Domoic acid, a neurotoxin produced by certain species of the diatom Pseudo‐nitzschia, poses a significant health threat to marine mammals, seabirds and humans. Exposure in humans causes a potentially deadly neurotoxic illness known as amnesic shellfish poisoning. Historically, regular monitoring of domoic acid concentrations in edible shellfish tissues has been an effective strategy to protect human consumers from acute exposure, but understanding the environmental factors that contribute to the accelerated growth and enhanced toxicity of Pseudo-nitzschia cells will greatly improve predictive forecasting and provide a proactive means to minimize exposure when an ecosystem is expected to turn toxic. At present, there are no reliable metrics linking the environmental drivers of domoic acid production and accumulation by natural Pseudo-nitzschia blooms in the coastal waters of California.
This project consisted of a series of controlled laboratory experiments designed to assess the impact of two environmental factors, temperature and ocean acidification (OA) on the growth and production of domoic acid (domoic acid) by diatoms of the Pseudo-nitzschia genus. OA and temperature are both expected to increase in the coming years due to global warming.

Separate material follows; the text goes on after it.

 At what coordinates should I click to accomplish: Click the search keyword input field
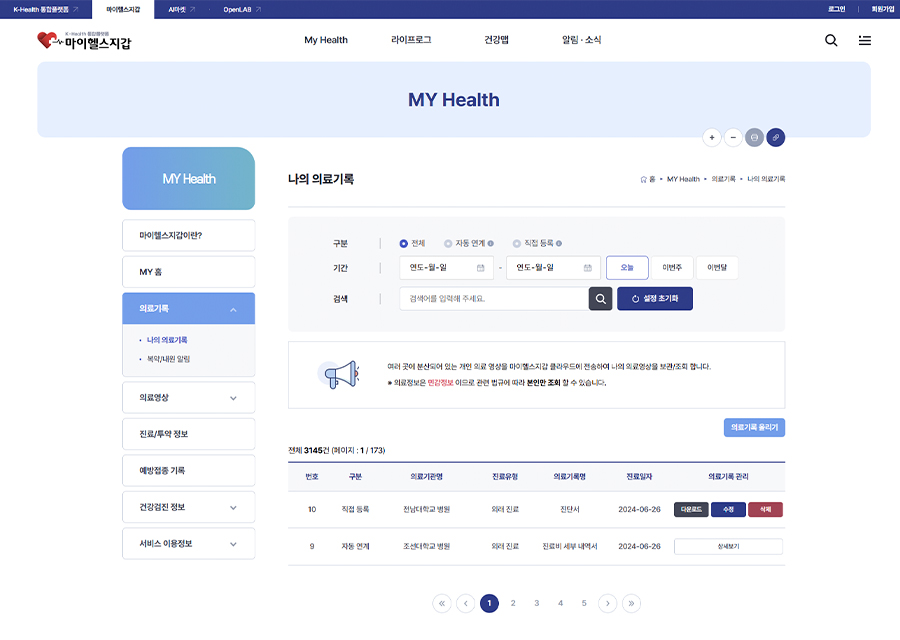(x=492, y=298)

Laboratory restrictions due to the coronavirus prevented the full range of proposed studies from being completed, including a novel effort to explore the interactions between temperature and OA. Nonetheless, the experiments, by rigorously mimicking ecological conditions, offered essential new insights into domoic acid production. Contrary to earlier findings, this study found that declining pH due to ocean acidification neither promotes the growth nor enhances the production of domoic acid by Pseudo-nitzschia. The more significant risk for coastal environments — and the resources they support — is ocean warming. The results from these experiments will be provided to three researchers who produce models forecasting harmful algal blooms, providing new biological data that will improve our ability to predict domoic acid risks to marine ecosystems and the fisheries they support.